■ WHAT IS REQUIRED:
Exactly the lines below from the line with "This screenshot has width=1221, height=687." through the line with "This screenshot has width=781, height=479." must make up the answer, both ends included and pictures left out.

Collected data
_ _ _ _ _ _ _

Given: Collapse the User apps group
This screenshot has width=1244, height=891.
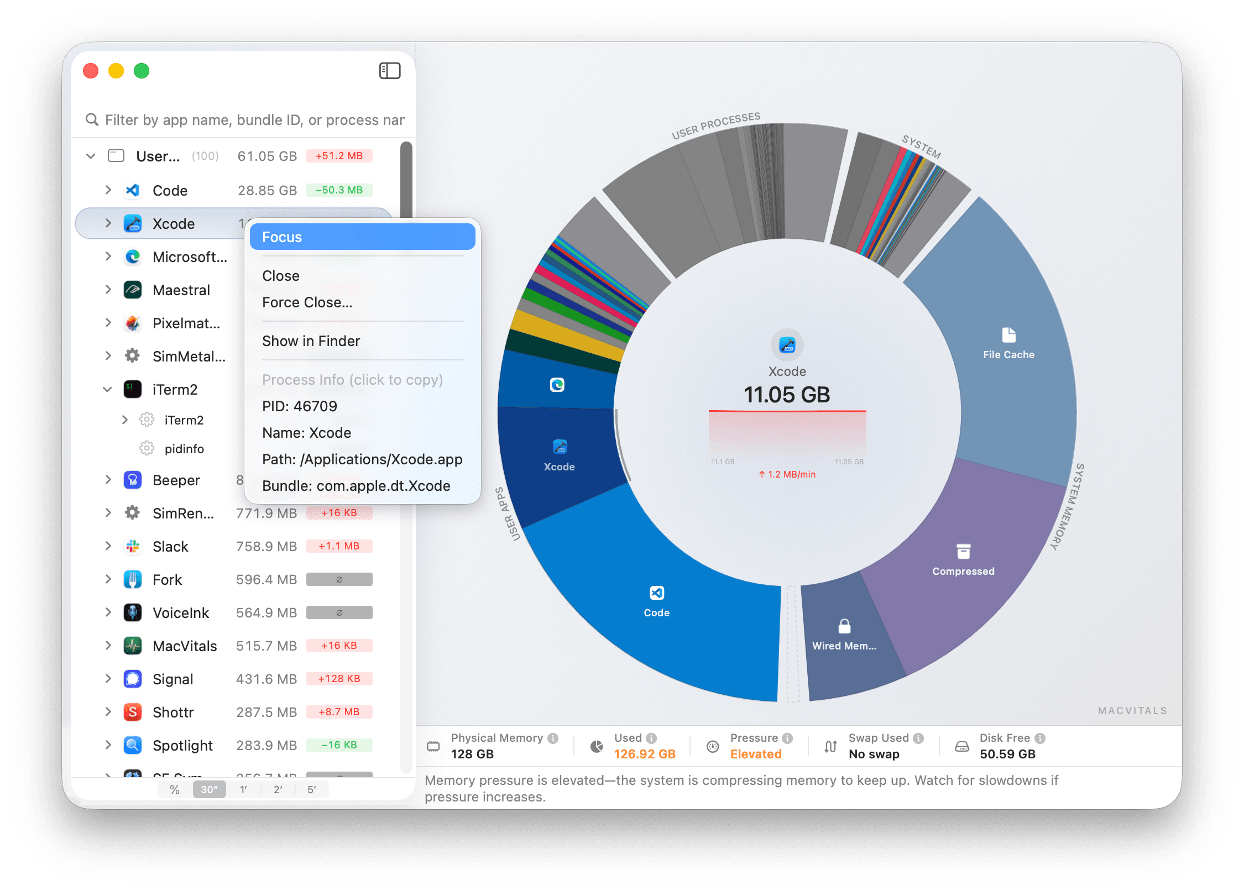Looking at the screenshot, I should click(x=91, y=156).
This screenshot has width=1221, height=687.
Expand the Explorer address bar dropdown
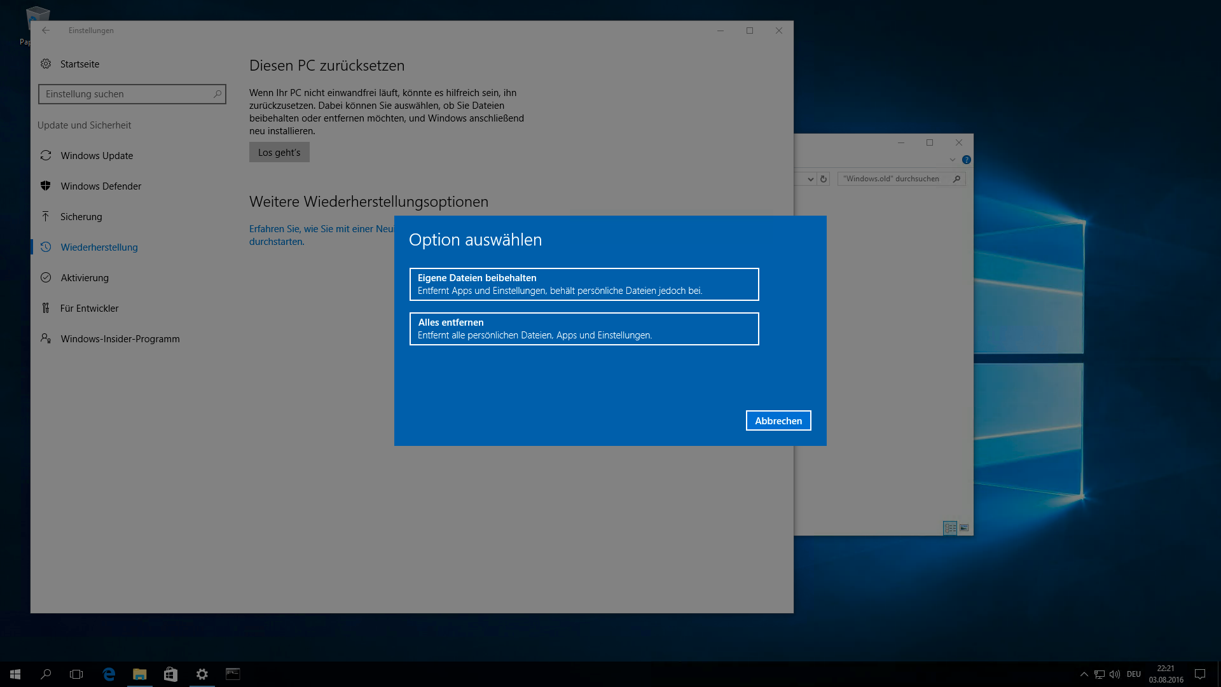pyautogui.click(x=810, y=179)
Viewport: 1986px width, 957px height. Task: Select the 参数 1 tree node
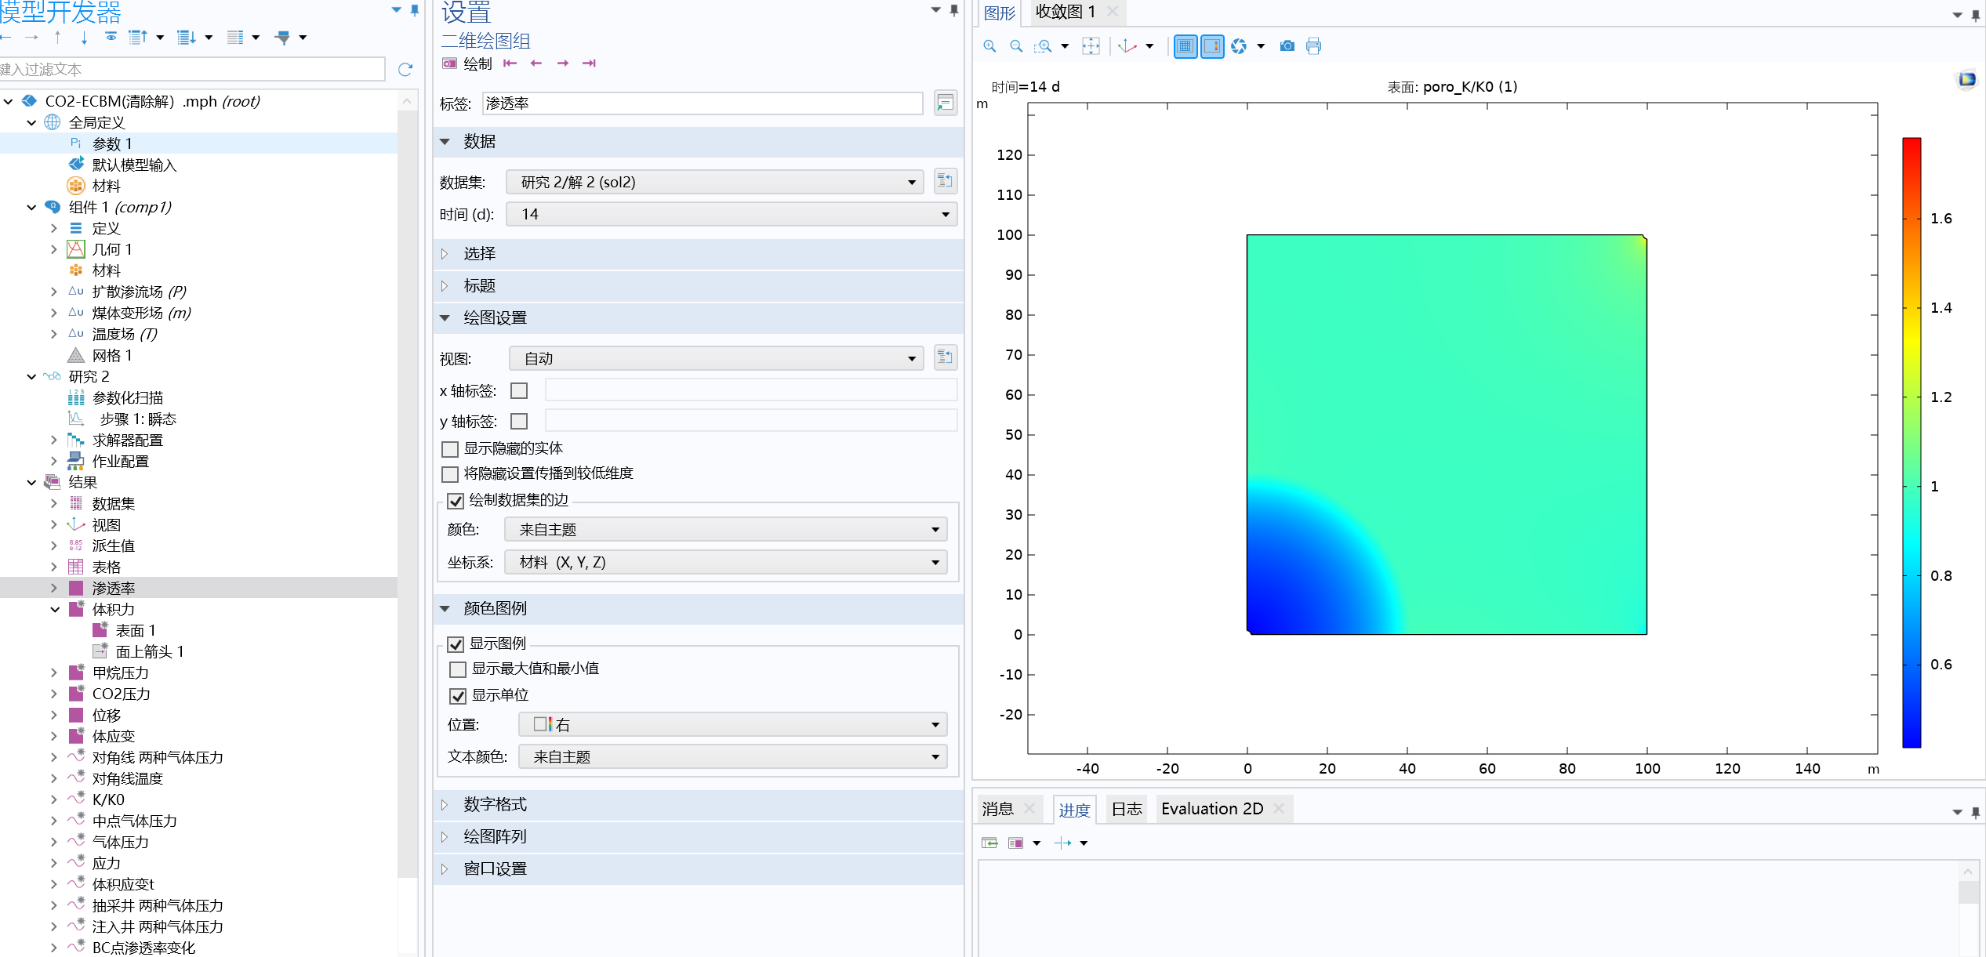point(112,143)
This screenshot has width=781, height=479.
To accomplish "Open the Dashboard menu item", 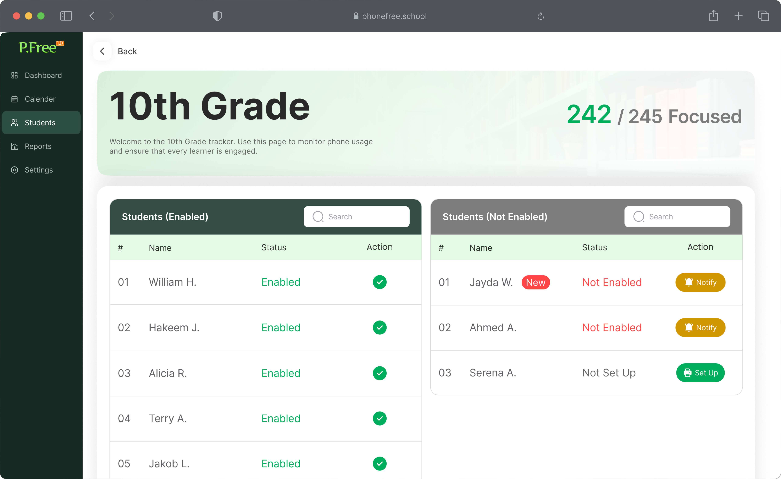I will [43, 75].
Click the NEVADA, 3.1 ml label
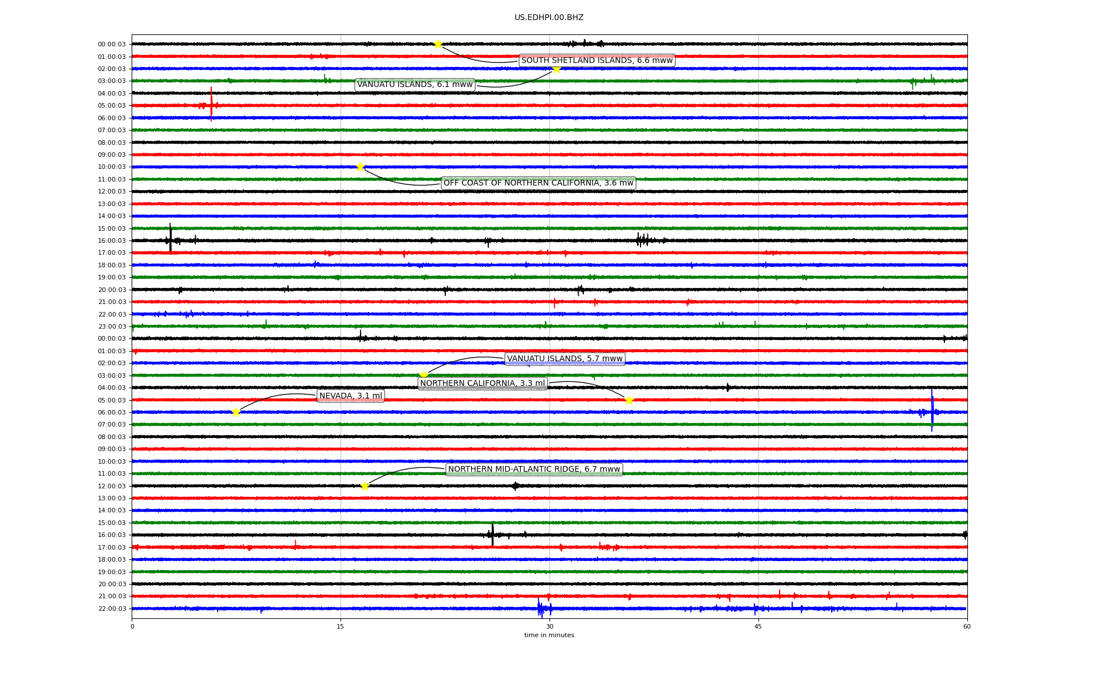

_ _ _ _ _ _ _

■ SOLVED EXERCISE:
This screenshot has width=1221, height=687.
Expand the Explorer address bar dropdown
pyautogui.click(x=810, y=179)
Viewport: 1986px width, 957px height. Task: Select the 参数 1 tree node
point(112,143)
This screenshot has width=781, height=479.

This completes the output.